Abstract Breast magnetic resonance imaging (MRI) is a method that can detect clinically and mammographically occult cancer foci. For lesions suspected to be malignant on the basis of breast MRI, targeted sonography can help determine whether the lesion is amenable to tissue biopsy using sonographic guidance. However, the reproducibility of sonography as well as interexaminer reliability in targeted sonography is still a clinical issue. Recently, we have developed real-time virtual sonography (RVS) that can coordinate a sonographic image and a MRI multiplanar reconstruction (MRI-MPR) of the same section in real time.

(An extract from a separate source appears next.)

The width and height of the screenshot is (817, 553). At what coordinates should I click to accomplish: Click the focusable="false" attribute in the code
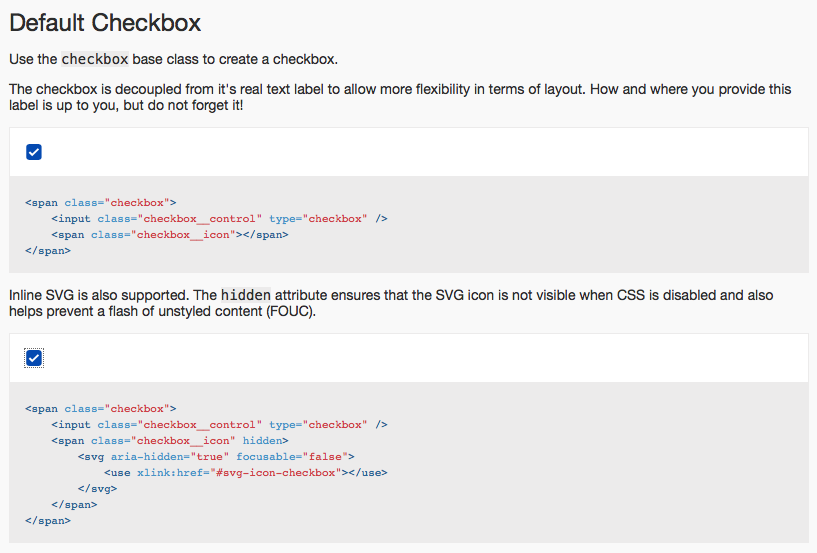[295, 457]
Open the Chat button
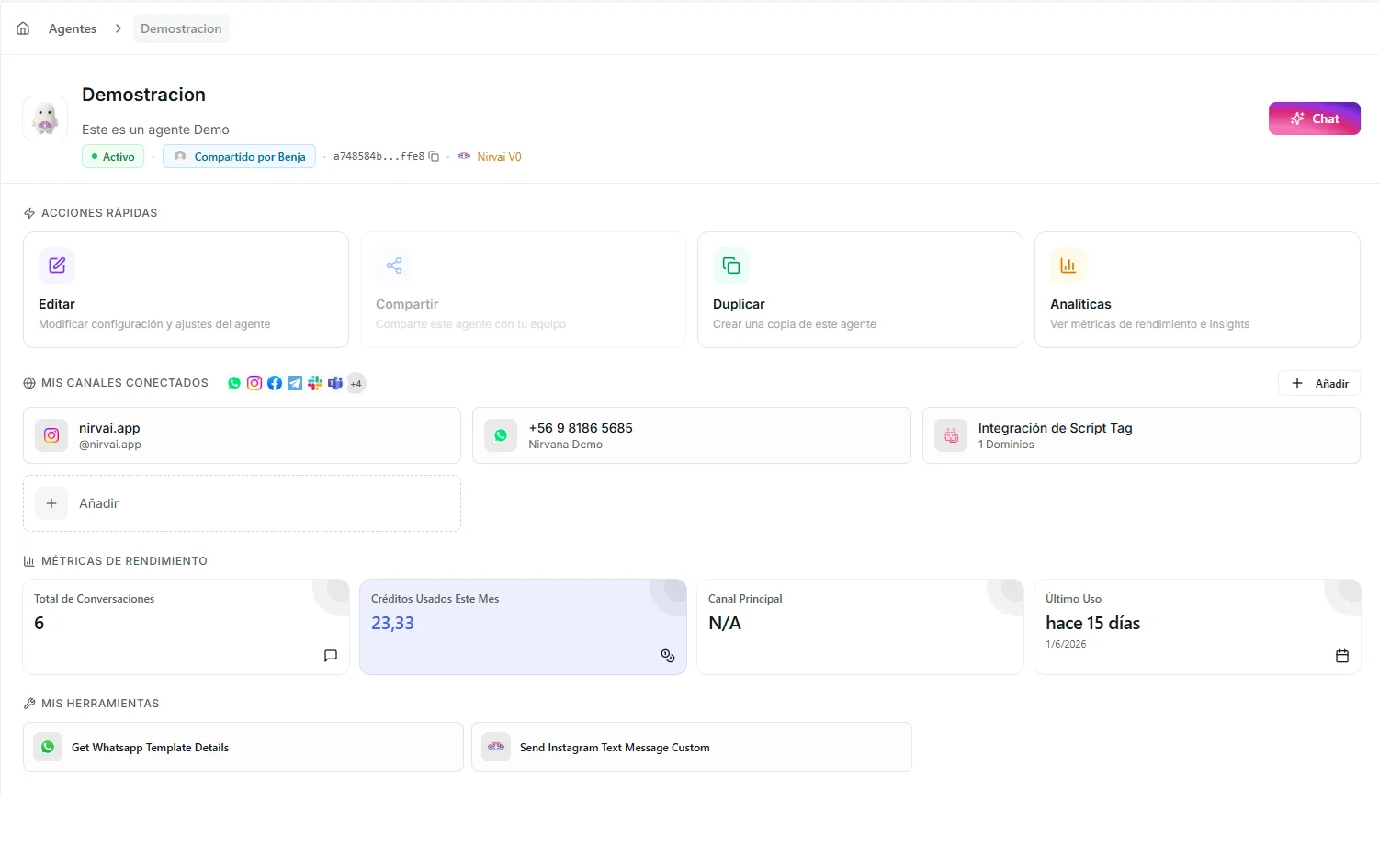Viewport: 1379px width, 868px height. [1314, 118]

Although RVS has been reported to be useful for breast cancers, only a few studies have investigated the size and positioning error between a real-time sonographic image and a MRI-MPR image. The purpose of this study was to evaluate the accuracy of RVS to sonographically identify enhancing lesions by breast MRI. Between December 2008 and May 2009, RVS was performed in 51 consecutive patients with 63 enhancing lesions. MRI was performed with the patients in the supine position using a 1.5-T imager with a body surface coil to achieve the same position as with sonography. To assess the accuracy of the RVS, the following three issues were analyzed: (i) The sonographic detection rate of enhancing lesions, (ii) the comparison of the tumor size measured by sonography and the MRI-MPR and (iii) the positioning errors as the distance from the actual sonographic position to the expected MRI position in 3-D. Among the 63 enhancing lesions, 42 (67%) lesions were identified by conventional B-mode, whereas the remaining 21 (33%) initial conventional B-mode occult lesions were identified by RVS alone. The sonographic size of the lesions detected by RVS alone was significantly smaller than that of lesions detected by conventional B-mode (p < 0.001). The mean tumor size provided by RVS was 12.3 mm for real-time sonography and 14.1 mm for MRI-MPR (r = 0.848, p < 0.001). The mean positioning errors for the transverse and sagittal planes and the depth from the skin were 7.7, 6.9 and 2.8 mm, respectively. The overall mean 3D positioning error was 12.0 mm. Our results suggest that RVS has good targeting accuracy to directly compare a sonographic image with MRI results without operator dependence. Citation Information: Cancer Res 2012;72(24 Suppl):Abstract nr P4-03-08.